質問

 一軒家の借主が家賃を払わないので、裁判で明渡の判決をもらいました。

強制執行の手順について教えてください。

 

回答

 判決をもらった場合には、その次の手順としては強制執行です。強制執行とは、裁判所が強制的に判決内容を実行することです。ただし、判決がでた後でも、相手方と話し合って出て行ってもらう方法も検討するべきです。

 判決は原則として、2週間経って確定してから強制執行ができます。強制執行は、執行文付与申立等所定の手続きをしてから裁判所の執行官に申し立てをします。この場合には「建物を明け渡す」ことが強制執行の内容となります。具体的には、建物の中のモノとヒトを外に出して建物をカラにして債権者(家主)に引き渡します。鍵の開錠、モノの運搬、処分などが含まれるので、執行官が専門の業者を手配します。

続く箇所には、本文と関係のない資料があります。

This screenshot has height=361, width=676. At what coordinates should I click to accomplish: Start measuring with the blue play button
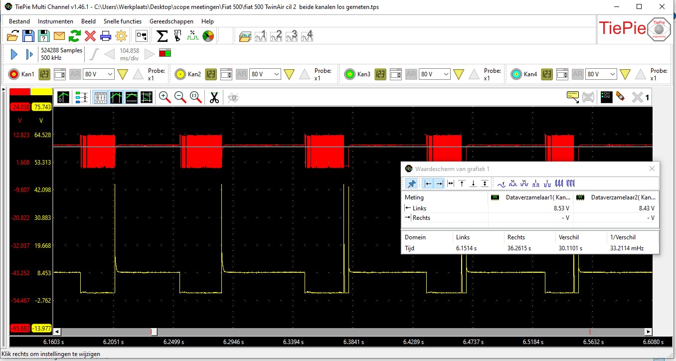point(14,54)
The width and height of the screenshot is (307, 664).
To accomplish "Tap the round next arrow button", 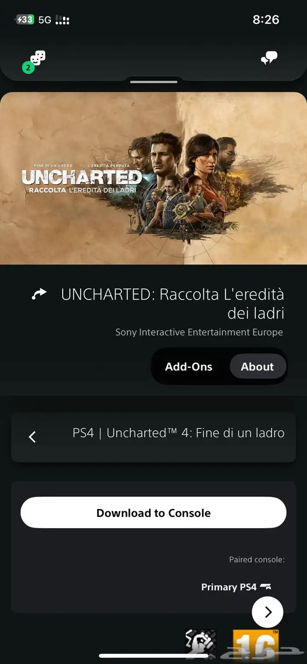I will [x=268, y=612].
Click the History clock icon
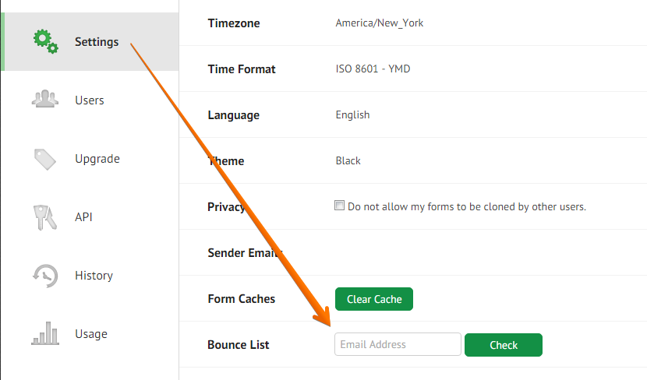Viewport: 647px width, 380px height. click(x=45, y=276)
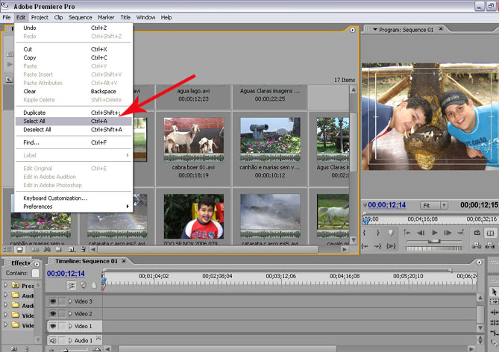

 ただし、強制執行に着手する前に、執行官は債務者(借主)に対して任意に明け渡すよう促します。そのほうが債務者にとってもモノを再度利用できるし、債権者にとっても費用が安く済みます。また、感情的なしこりも小さく済むかもしれません。

 債務者が応じない場合の最終手段として、強制執行に着手します。この場合にはモノの運搬、保管、処分を行うために数十万円の費用がかかる場合があります。費用がかかることが強制執行のネックです。